During installation the following user will be created.

Name Password

developer

developer

The user will get the opendevstack-developer role listed below.

Role ID Role name Role description

opendevstack-developer

OpenDevStack-Developer

Role for access from OpenDevStack

This role has the following privileges:

Privilege

nx-repository-admin-maven2-candidates-browse

nx-repository-admin-maven2-candidates-edit

nx-repository-admin-maven2-candidates-read

nx-repository-view-maven2--

nx-repository-view-maven2-candidates-*

nx-repository-view-npm--

The account created is used to authenticate against Nexus3, anonymous access is disabled.

Sonarqube

By default Sonarqube will be installed with the preparation script.

You will have to pass a valid authentication token for Sonarqube to the OpenShift templates, so the script will pause as soon as Sonarqube is available.

Paused preparation script
Sonarqube Screen

Login with your Crowd credentials.

Login

Now open your personal account settings.

My account

Generate a token in the Security section.

Generate token

Copy the token value to the input of the preparation script and follow the instructions. The token will be processed and integrated in the templates for future builds.

Prepare Jenkins slave docker images

In additon to the base Jenkins images you have the option to build additional Jenkins slave images. To do so, just type y instead of typing n or pressing Enter, if you are asked, if you want to install the additional slave images.

Jenkins slaves

Rundeck configuration

After the preparation script execution, you will have to configure some values in Rundeck.

Access Rundeck at http://192.168.56.31:4440/

Login with your Crowd credentials.

Rundeck login

Now choose the Quickstarters project.

Project selection

Open the Job Actions button on the right and Import Remote Changes

Job actions

Click Import

Import changes

Now you should see the imported jobs.

Import changes

Choose the verify global rundeck settings job and execute it to verify that Rundeck has all necessary data.

Import changes
Configure SCM Export plugin

If you use the Github repository, and use as is this step isn’t necessary!

If you use your own repository, configure the export plugin in same way as the import plugin, except the file path template - set to rundeck-jobs/${job.group}${job.name}.${config.format}

Provisioning application

##Run from OpenShift The Provisioning application has been installed with the environment preparation script and is accessible via

There is no further configuration needed.

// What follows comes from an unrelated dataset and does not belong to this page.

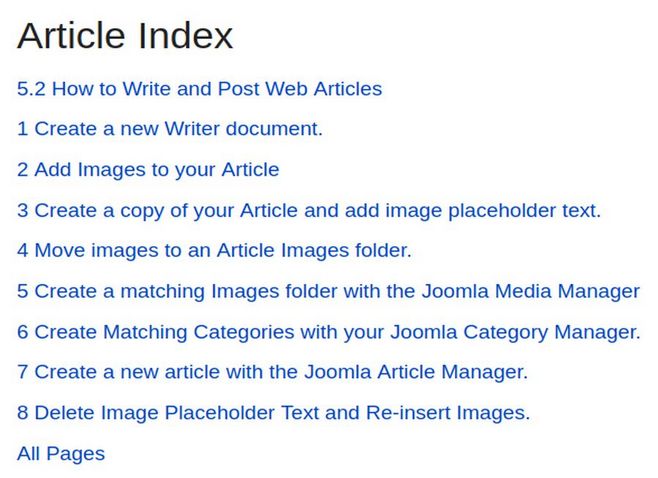
Task: Navigate to the Add Images page
Action: point(148,170)
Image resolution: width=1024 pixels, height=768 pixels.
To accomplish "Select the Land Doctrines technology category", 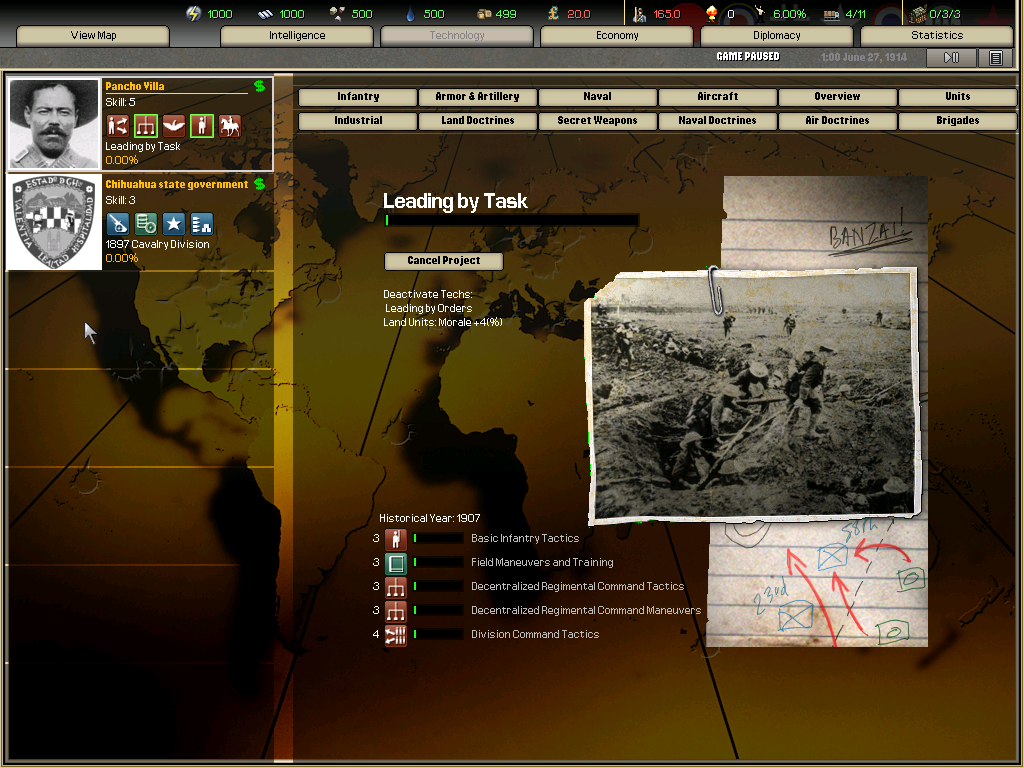I will [x=478, y=121].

If the application is not available, you will have to proof in OpenShift, if there have been any errors during the installation.

Run from IDE

Open the cloned provision application in your favorite IDE

If you run the application from your IDE, you will have to provide some addional informations.

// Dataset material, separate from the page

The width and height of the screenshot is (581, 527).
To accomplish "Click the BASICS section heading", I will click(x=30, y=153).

In case you want to use your local Nexus, you will have to create a gradle.properties file in the ods-provisioning-app project to provide the Nexus credentials, because we disabled anonymous access.

nexus_url=http://nexus-cd.192.168.56.101.nip.io
nexus_user=developer
nexus_pw=developer

You also have to ensure the Nexus certificate is integrated in the keystore of the JDK the IDE uses.

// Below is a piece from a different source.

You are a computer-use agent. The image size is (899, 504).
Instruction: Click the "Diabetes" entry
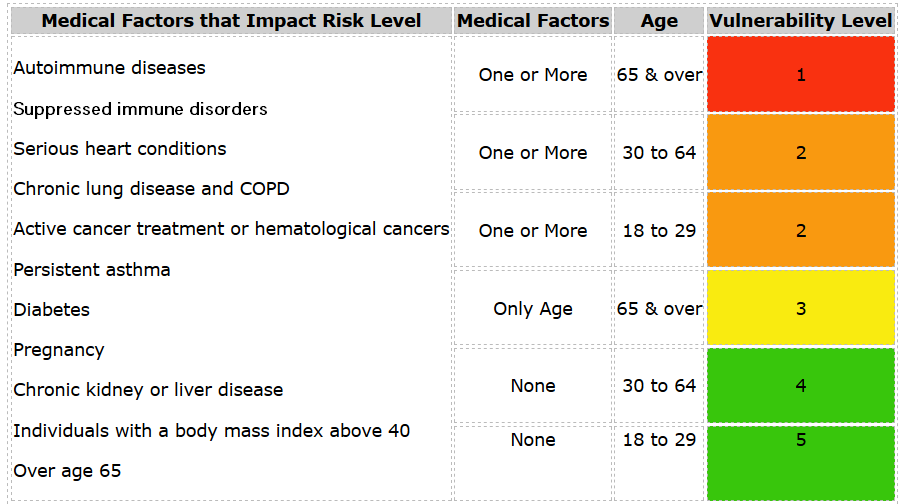[x=51, y=310]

If you don’t want to use the internal Nexus and run the application from your IDE, you will have to provide a gradle.properties file with the following content:

no_nexus=true

After startup via the IDE the application is available at http://localhost:8080/

You can login in with the Crowd admin user you set up earlier.

Add shared images

OpenDevStack provides shared images used accross the stack - like the authproxy based on NGINX and lua for crowd

In order to install, create a new project called shared-services

Make the required customizations in the ods-configuration under ods-core  shared-images  nginx-authproxy-crowd  ocp-config  bc.env and secret.env

and run tailor update inside ods-core\shared-images\nginx-authproxy-crowd:

and start the build: oc start-build -n shared-services nginx-authproxy.

Try out the OpenDevStack

After you have set up your local environment it’s time to test the OpenDevStack and see it working. Open the Provisioning application in your web browser and login with your crowd credentials.

Provision your first project and have a look at your project in the Atlassian tools and OpenShift.